We might not see Christ coming down from the sky today, or even next week, or next year. But we can still embrace the hope we need in order to get by every single day.

Although an apocalypse is coming, it is actually in the little things of life that helps sustain us till then. An encouraging and timely word from a friend; praying with a fellow believer; giving thanks to God for all things; and living with an awareness of the spiritual throughout the world all these things strengthen us and enable us to see God at work.

Through a consistent walk with God, day after day, the power and presence of God becomes real to us – maybe just as real as a dramatic scene of Christ coming down from the clouds – and offers us hope to face each new day with courage and compassion for a world in desperate need of salvation.

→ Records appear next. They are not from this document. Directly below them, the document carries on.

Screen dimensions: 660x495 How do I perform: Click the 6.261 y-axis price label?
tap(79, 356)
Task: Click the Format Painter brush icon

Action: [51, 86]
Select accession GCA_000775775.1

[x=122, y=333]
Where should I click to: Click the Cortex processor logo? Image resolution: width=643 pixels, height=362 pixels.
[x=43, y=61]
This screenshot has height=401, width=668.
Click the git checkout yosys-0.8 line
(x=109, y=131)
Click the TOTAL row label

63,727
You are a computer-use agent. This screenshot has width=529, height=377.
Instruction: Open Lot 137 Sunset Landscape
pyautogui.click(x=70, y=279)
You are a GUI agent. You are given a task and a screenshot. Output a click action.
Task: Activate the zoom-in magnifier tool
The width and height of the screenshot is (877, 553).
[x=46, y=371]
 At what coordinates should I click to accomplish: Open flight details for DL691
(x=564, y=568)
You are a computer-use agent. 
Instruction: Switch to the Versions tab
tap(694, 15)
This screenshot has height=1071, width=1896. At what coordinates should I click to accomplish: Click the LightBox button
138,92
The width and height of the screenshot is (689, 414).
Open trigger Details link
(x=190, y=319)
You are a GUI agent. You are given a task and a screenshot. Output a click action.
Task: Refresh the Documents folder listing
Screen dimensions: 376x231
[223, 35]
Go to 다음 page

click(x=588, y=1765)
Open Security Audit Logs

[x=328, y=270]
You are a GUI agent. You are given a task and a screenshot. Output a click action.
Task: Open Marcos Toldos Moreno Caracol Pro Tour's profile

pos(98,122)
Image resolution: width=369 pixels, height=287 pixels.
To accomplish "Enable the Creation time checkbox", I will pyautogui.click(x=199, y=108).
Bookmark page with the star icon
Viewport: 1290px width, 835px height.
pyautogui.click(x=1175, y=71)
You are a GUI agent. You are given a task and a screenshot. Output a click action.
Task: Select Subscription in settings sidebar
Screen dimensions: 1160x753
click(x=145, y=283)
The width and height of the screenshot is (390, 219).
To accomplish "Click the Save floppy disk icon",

Almighty and all-sufficient God, give me strength to live another day.

Let me not be a coward in difficult circumstances, or to turn tail and run in the face of hard responsibilities.

Help me not lose faith in other people.

Keep my heart tender and wise, in spite of others’ ingratitude, treachery, or meanness.

Preserve me from minding the little stings of life, or of giving them to others.

May my heart be pure; and may I live honestly and fearlessly, so that no outward failure can dishearten me or take away the joy of inward integrity.

Open wide the eyes of my soul that I may see good in all things.

Grant me today some new vision of your truth.

Inspire me with a spirit of joy and gladness.

Make me the cup of strength to suffering souls.

I ask all of this in the name of my Deliverer, Lord, and Friend, Jesus Christ. Amen.